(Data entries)
┌──

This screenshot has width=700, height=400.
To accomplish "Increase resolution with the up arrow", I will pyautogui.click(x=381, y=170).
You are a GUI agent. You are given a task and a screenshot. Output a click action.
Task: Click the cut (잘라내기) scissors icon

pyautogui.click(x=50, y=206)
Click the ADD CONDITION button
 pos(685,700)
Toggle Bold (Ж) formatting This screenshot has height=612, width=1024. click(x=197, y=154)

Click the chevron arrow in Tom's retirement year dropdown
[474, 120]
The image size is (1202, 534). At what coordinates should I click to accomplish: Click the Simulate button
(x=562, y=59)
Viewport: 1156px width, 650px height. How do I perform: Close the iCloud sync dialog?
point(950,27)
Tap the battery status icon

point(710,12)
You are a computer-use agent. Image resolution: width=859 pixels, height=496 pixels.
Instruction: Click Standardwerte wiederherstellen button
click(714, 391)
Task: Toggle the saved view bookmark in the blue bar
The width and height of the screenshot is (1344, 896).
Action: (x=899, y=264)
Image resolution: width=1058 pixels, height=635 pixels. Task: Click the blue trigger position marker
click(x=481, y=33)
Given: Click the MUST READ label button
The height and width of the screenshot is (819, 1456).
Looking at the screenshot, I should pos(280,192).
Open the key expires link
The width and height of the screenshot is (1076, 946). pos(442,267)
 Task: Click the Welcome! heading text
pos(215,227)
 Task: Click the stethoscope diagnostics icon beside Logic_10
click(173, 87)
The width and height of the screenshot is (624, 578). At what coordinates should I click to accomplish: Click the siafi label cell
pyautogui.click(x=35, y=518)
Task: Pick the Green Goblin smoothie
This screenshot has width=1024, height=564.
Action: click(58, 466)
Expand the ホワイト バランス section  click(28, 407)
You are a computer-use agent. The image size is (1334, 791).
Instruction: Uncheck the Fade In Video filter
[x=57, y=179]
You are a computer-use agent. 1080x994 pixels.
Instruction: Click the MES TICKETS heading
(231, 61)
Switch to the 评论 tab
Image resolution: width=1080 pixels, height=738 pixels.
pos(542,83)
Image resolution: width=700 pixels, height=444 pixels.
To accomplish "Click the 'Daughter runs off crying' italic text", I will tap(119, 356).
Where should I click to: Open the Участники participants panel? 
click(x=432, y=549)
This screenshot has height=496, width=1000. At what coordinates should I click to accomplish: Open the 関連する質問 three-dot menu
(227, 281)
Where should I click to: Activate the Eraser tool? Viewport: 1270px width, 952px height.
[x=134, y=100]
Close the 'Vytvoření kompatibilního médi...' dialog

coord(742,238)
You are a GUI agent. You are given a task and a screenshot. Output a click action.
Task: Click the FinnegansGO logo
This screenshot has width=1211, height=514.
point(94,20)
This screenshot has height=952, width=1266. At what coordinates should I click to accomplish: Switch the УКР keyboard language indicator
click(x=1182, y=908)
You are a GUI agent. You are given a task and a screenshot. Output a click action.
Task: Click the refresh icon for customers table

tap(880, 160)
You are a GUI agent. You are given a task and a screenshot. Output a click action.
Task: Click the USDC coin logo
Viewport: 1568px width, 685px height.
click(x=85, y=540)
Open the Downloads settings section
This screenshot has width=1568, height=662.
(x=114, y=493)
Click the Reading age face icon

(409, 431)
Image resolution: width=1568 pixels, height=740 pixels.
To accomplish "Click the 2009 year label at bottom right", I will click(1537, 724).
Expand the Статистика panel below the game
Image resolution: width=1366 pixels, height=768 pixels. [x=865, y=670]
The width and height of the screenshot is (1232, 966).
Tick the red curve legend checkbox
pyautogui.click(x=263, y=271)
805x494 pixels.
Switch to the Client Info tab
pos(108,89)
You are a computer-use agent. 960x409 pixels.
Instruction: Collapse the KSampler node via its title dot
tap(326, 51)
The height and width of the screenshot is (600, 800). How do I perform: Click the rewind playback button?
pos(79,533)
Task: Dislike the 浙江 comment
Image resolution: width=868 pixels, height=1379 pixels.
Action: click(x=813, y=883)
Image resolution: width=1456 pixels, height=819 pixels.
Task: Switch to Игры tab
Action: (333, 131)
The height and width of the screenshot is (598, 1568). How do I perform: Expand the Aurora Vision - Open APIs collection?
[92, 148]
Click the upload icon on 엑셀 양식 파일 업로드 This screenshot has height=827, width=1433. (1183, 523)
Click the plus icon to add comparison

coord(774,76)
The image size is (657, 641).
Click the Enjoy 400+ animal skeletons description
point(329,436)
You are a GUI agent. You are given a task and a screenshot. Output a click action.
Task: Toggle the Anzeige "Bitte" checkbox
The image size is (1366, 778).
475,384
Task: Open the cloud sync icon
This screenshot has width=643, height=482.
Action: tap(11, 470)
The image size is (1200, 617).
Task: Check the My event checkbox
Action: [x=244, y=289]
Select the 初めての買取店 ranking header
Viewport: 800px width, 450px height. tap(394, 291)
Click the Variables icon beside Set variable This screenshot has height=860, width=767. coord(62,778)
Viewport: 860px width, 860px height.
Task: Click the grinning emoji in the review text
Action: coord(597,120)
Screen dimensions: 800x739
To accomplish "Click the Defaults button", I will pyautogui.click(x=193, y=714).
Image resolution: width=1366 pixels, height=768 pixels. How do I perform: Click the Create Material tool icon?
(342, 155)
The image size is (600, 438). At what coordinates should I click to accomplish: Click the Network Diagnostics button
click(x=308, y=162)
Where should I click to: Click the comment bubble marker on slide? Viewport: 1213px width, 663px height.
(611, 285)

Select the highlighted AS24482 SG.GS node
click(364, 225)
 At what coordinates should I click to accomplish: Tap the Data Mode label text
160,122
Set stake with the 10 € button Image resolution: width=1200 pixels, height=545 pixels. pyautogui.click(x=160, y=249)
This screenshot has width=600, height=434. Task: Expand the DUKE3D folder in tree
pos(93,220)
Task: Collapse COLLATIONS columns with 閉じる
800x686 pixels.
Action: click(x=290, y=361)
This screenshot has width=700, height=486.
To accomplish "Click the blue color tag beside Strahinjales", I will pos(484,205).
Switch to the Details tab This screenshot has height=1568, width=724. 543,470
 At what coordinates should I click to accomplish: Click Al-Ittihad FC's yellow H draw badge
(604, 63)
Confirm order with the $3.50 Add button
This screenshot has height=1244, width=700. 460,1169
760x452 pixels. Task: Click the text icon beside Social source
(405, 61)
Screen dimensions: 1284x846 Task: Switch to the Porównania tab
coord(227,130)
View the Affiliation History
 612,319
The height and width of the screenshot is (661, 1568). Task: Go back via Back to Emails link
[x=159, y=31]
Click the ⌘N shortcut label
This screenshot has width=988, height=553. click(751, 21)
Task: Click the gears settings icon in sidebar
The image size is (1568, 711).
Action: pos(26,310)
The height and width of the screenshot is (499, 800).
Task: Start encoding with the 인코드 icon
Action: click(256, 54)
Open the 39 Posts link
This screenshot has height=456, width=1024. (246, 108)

└──

• [Assignment]
Out of the preceding entries, pull every line containing the string "Toggle".

• [Task output]
Toggle Bold (Ж) formatting This screenshot has height=612, width=1024. click(x=197, y=154)
Task: Toggle the saved view bookmark in the blue bar
Task: Toggle the Anzeige "Bitte" checkbox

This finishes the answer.